Katherine Dederer’s research centered on the electrical activity of inhibitory nerve cells and was carried out in the laboratory of Friedlander, who, in addition to overseeing the school’s research domain, is executive director of the Virginia Tech Carilion Research Institute. Dederer helped conduct some of the laboratory’s studies into how natural noisy patterns of electrical signals from the brain’s inhibitory nerve cells are transferred through the cerebral cortex, providing new information for the design of potentially more effective modalities of treatment of brain disorders with deep brain stimulation.
The study enabled Dederer to be among a small group of biomedical investigators who are trying to determine how realistic information that is often imprecise and noisy is relayed in the living brain, with the ultimate goal of helping researchers address brain disorders, such as seizures, Parkinson’s disease, and psychiatric disorders. This summer, Dederer begins her residency in orthopedic surgery at the University of North Carolina Hospitals.
Andrew Moore studied the use of computed tomography (CT) and admission rates among emergency department physicians. Although prior studies suggested that CT use by emergency physicians may decrease hospital admission rates, Moore, who will enter a residency in emergency medicine at McGaw Medical Center of Northwestern University this summer, wanted to take a closer look at the association between the two.

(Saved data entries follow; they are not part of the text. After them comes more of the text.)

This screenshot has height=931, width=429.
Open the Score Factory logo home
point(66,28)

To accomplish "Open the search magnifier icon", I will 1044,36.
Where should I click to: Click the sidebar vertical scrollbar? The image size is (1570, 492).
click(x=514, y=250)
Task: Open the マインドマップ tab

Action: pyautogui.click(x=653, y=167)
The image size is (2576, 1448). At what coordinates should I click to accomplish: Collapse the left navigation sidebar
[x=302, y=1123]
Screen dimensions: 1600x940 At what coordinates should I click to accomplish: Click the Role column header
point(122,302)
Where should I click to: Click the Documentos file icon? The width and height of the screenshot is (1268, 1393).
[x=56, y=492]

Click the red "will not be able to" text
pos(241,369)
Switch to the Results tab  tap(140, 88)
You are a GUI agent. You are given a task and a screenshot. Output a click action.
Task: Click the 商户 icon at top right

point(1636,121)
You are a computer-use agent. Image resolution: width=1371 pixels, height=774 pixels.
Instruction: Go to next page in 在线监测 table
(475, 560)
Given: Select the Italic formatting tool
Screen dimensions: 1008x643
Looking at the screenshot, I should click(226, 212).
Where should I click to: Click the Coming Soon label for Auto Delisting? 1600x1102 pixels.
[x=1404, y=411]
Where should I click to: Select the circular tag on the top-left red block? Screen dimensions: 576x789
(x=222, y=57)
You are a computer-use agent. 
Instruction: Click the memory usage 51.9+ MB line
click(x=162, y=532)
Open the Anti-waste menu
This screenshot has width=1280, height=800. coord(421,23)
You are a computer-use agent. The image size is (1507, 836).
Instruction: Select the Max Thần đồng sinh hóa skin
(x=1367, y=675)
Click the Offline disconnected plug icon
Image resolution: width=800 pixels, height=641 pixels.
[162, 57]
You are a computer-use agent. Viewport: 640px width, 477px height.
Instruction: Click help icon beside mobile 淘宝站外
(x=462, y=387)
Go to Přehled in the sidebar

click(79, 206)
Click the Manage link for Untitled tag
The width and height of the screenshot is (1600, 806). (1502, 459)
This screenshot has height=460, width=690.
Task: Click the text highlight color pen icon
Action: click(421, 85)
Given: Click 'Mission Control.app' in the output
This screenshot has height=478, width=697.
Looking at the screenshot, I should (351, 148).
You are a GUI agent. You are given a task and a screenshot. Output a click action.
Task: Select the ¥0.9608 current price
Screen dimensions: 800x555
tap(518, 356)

Under the mentorship of Dr. Damon Kuehl, an assistant professor in the school’s Department of Emergency Medicine and a Carilion Clinic physician, Moore’s research found a strong correlation between admission rates and CT use. Physicians who have high use of both suggest that a small cohort will consistently overuse resources. Moore postulated that a common factor such as risk aversion may account for this overuse. He concluded that future attempts to lower the usage rates of resources need to focus on the factors influencing the physicians who overuse them rather than targeting the resources themselves.
Lindsay Makara, whose mentor was Dr. James Sherman, a professor in the school’s pediatrics department and a Carilion Clinic physician, studied antibiotic administration in newborns at risk for early onset sepsis. She collaborated with the pediatric and obstetric departments at Carilion Roanoke Memorial Hospital to determine whether the time from birth to initial antibiotic administration for at-risk infants could be reduced. Makara’s research team was able to significantly shorten the time for antibiotic administration. Makara will be doing her residency training at Children’s National Medical Center in Washington, DC.
“We’re very pleased with our first class of scientist-physicians,” said Cynda Johnson, dean of the school of medicine. “A number of them have presented their research at conferences around the country and even internationally, and more than a dozen of them have already been published in scientific journals. This helps put the Virginia Tech Carilion School of Medicine’s research-intensive curriculum – as well as its unique partnership with the Virginia Tech Carilion Research Institute – on the map.”